Traces Cheat Sheet - Metoro Documentation

Start here if traces feel confusing. This page explains the minimum you need to answer questions like “who is calling this service?”, “which endpoints are busiest?”, and “what is failing?”.

The 30-second version

A trace is one request or one network call.
client.service.name is the service that made the call.
server.service.name is the service that received the call.
http.path is the endpoint or route.
count(traces) means “how many calls happened?”
by (...) means “split that total into buckets.”

First: switch to MetoroQL mode

Most of the examples below are written in MetoroQL first, because it is the clearest way to express trace questions.

In Trace Search, click the <> icon at the end of the search section (at the right end of the search bar). The tooltip says Switch to MetoroQL mode.
In Metric Explorer, open the mode selector at the top-right of the query row and switch from Standard mode to MetoroQL mode.
If you want to come back later, use the same controls to switch back to Standard mode. Switching between the Standard and MetoroQL modes will convert the query automatically.

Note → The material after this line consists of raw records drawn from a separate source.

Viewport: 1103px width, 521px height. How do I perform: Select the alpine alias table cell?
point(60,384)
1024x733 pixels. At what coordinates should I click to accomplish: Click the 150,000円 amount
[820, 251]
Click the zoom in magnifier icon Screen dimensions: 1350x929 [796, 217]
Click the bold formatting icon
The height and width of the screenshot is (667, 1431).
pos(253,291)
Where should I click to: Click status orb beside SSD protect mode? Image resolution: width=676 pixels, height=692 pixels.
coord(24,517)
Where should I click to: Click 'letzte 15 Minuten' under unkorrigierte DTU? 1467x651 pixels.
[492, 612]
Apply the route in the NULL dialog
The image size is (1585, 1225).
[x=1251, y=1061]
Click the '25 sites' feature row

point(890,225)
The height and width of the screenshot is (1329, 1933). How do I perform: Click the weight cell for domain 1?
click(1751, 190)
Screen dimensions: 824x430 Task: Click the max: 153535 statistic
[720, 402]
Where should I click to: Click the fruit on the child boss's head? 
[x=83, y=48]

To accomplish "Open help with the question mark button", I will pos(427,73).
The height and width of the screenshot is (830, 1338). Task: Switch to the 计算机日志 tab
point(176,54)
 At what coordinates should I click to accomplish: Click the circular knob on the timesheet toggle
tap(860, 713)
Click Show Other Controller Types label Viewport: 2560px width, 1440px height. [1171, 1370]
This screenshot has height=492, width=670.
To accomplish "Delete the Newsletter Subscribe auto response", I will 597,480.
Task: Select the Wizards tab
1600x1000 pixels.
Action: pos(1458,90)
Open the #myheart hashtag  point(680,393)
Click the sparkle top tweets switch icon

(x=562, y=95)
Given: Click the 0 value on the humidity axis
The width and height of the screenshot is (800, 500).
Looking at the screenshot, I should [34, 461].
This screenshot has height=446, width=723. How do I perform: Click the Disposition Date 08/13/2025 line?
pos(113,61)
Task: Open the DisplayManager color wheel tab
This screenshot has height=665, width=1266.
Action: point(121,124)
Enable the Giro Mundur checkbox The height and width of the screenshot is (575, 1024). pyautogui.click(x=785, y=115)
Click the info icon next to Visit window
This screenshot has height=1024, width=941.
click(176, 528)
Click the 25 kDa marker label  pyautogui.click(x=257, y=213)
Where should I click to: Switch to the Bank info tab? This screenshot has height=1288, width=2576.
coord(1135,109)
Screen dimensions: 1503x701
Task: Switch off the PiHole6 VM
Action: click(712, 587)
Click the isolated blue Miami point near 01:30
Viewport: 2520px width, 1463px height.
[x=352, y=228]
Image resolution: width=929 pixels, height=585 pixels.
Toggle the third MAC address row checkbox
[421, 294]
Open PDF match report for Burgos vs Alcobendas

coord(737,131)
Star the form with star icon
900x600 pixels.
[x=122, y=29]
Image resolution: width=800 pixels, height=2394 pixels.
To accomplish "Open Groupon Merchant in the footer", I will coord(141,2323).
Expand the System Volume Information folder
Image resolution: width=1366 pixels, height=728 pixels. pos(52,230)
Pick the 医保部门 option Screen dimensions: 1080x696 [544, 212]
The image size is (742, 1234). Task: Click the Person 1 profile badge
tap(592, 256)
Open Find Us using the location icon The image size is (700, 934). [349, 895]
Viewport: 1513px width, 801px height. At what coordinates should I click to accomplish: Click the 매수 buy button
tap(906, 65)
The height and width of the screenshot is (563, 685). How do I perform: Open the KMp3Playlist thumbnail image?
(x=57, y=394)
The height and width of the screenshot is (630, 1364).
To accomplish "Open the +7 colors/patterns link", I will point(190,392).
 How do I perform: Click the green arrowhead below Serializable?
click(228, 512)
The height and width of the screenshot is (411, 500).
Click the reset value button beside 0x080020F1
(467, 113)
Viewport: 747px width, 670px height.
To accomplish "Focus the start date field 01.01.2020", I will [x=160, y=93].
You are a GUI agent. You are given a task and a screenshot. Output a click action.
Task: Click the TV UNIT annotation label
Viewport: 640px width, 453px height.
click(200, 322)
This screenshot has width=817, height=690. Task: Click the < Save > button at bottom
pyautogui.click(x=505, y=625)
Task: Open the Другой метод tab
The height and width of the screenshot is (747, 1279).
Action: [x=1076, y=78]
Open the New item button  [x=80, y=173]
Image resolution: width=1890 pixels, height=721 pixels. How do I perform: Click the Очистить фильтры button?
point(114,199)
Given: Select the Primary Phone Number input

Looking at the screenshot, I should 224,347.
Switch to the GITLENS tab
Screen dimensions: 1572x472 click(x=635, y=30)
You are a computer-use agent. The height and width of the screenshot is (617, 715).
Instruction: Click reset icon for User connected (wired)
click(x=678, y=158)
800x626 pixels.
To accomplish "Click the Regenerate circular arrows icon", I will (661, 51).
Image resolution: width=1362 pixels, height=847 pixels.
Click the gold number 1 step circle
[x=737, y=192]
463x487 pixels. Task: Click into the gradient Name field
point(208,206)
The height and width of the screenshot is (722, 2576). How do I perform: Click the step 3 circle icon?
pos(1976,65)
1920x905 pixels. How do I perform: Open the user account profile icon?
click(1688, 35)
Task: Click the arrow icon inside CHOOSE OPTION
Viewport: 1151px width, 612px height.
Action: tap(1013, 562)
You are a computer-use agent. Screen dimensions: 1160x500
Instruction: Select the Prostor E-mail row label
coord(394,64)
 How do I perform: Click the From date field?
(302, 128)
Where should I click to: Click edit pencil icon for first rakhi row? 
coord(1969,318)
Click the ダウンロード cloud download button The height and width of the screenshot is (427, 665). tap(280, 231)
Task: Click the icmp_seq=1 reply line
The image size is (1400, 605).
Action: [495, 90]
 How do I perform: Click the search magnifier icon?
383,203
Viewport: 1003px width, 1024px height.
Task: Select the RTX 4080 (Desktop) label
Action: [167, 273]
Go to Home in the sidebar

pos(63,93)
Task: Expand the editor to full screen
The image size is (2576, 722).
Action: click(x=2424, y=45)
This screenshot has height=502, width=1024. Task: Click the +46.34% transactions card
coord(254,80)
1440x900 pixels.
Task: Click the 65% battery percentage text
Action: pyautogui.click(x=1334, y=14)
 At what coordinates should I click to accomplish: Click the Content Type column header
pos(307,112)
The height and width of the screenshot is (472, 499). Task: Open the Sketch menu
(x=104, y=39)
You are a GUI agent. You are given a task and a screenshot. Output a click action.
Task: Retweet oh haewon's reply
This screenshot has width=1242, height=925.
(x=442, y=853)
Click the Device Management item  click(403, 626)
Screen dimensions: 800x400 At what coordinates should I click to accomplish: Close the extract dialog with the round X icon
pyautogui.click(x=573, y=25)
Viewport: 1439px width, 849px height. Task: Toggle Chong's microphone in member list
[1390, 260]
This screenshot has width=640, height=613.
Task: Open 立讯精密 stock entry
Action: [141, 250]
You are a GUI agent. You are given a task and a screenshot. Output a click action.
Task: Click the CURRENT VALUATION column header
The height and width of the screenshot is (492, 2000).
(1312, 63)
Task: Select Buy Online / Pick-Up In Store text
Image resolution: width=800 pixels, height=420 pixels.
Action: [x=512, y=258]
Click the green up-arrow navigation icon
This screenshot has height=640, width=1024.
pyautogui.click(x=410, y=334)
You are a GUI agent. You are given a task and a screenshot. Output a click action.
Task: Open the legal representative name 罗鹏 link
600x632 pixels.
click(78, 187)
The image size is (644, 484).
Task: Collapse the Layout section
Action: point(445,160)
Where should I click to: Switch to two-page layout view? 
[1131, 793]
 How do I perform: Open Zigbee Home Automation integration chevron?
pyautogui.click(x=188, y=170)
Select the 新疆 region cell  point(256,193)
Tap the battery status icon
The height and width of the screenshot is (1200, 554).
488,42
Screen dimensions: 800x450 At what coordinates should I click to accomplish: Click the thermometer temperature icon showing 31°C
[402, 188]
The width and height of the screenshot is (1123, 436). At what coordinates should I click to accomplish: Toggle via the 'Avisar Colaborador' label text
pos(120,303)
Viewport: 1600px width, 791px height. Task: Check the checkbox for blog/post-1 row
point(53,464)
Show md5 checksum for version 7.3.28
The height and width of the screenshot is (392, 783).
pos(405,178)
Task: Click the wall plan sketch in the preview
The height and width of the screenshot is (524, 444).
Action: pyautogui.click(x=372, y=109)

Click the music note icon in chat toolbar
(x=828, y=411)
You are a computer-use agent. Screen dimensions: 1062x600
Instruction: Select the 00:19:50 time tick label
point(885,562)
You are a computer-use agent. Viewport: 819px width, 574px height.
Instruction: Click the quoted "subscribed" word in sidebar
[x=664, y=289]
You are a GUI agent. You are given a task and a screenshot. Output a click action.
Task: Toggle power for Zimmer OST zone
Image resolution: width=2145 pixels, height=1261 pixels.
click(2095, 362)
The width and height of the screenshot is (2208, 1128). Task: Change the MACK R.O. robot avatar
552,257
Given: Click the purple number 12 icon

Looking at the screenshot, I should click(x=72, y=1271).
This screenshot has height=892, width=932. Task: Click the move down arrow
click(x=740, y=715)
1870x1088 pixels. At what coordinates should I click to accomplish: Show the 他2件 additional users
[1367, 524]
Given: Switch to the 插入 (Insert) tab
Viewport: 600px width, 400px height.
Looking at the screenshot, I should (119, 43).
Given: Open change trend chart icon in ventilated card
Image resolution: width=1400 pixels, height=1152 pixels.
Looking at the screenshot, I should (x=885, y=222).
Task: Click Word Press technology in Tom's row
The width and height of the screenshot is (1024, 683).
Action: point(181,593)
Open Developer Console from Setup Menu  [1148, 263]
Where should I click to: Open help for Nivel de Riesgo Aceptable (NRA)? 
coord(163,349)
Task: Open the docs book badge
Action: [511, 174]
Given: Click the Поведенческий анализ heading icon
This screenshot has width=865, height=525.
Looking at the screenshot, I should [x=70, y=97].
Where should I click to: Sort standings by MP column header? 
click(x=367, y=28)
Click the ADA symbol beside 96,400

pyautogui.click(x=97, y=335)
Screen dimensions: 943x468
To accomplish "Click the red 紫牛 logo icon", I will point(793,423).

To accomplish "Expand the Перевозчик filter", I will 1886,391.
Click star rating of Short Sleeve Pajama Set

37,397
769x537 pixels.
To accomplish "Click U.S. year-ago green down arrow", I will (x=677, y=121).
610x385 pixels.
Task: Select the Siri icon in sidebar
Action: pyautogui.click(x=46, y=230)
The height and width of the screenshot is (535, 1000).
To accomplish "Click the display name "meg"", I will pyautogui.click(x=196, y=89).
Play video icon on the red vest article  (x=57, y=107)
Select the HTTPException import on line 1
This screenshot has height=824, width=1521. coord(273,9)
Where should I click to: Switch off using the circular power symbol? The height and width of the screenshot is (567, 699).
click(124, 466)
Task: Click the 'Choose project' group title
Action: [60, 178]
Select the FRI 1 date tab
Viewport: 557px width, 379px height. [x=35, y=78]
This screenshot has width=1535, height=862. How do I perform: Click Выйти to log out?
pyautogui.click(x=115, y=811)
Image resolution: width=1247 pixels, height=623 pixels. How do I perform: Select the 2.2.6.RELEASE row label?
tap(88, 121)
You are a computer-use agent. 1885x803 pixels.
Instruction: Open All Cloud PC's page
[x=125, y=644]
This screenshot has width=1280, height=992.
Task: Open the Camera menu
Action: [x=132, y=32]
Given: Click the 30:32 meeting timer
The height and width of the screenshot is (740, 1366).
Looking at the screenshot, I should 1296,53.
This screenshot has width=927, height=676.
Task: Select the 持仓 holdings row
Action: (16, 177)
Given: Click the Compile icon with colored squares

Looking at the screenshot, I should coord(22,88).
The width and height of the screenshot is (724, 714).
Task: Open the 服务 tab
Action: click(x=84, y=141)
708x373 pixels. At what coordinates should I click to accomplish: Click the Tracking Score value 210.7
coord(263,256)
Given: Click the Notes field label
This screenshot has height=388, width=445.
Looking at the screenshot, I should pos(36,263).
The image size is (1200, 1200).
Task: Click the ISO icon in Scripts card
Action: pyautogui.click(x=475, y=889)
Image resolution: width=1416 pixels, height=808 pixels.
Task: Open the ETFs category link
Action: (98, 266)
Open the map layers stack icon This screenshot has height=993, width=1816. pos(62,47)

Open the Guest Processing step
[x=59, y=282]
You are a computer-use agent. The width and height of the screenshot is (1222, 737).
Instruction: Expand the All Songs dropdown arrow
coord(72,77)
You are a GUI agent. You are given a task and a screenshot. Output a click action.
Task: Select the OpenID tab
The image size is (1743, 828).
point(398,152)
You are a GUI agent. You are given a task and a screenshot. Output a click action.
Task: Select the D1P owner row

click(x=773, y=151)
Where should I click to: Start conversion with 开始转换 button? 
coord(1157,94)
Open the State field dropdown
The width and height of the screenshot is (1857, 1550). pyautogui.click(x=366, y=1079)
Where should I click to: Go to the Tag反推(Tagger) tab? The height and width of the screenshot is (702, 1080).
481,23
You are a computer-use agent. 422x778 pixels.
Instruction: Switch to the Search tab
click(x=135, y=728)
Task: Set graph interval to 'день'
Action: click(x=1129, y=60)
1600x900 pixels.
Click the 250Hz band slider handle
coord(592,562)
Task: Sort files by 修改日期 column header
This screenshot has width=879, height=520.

The “Standard Mode” examples later on refer to Metric Explorer with trace data selected. Trace Search standard mode is for browsing individual traces, not for grouped time-series questions.

One request, pictured simply

Keep this picture in your head for almost every traces question:

Incoming vs outgoing, in plain English

If service-a calls service-b on /api/dev:

From service-a’s point of view, that is an outgoing call.
From service-b’s point of view, that is an incoming call.
In Metoro, the caller is the client.service.name.
In Metoro, the receiver is the server.service.name.

In tracing language:

client does not necessarily mean a browser or end user. It means “the thing that started the request.”
server does not necessarily mean a VM or physical server. It means “the thing that received the request.”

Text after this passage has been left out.